(begin)

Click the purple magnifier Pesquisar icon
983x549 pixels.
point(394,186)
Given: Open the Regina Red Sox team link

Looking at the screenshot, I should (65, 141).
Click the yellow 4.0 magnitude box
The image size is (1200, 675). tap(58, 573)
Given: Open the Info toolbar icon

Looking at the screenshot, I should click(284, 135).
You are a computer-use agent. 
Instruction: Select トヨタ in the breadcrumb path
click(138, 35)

(end)
(begin)

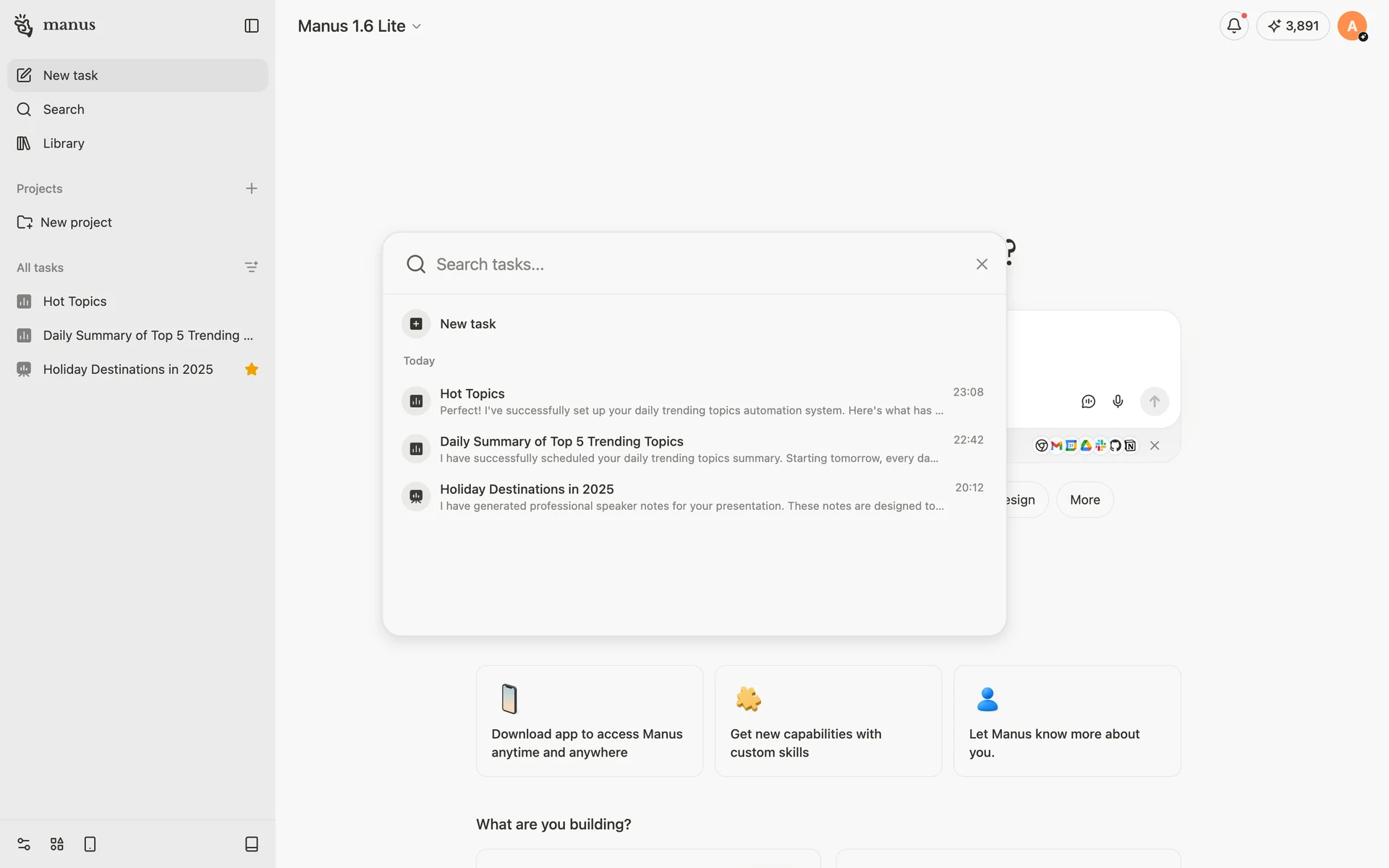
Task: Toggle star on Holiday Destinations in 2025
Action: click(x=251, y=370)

(end)

Your objective: In the material, take the lines from the line with "Click the purple magnifier Pesquisar icon" up to and including the line with "Looking at the screenshot, I should click(284, 135)." and write them out again, substituting "Goal" for "Given" and leaving everything else unchanged.

Result of this exercise:
Click the purple magnifier Pesquisar icon
983x549 pixels.
point(394,186)
Goal: Open the Regina Red Sox team link

Looking at the screenshot, I should (65, 141).
Click the yellow 4.0 magnitude box
The image size is (1200, 675). tap(58, 573)
Goal: Open the Info toolbar icon

Looking at the screenshot, I should click(284, 135).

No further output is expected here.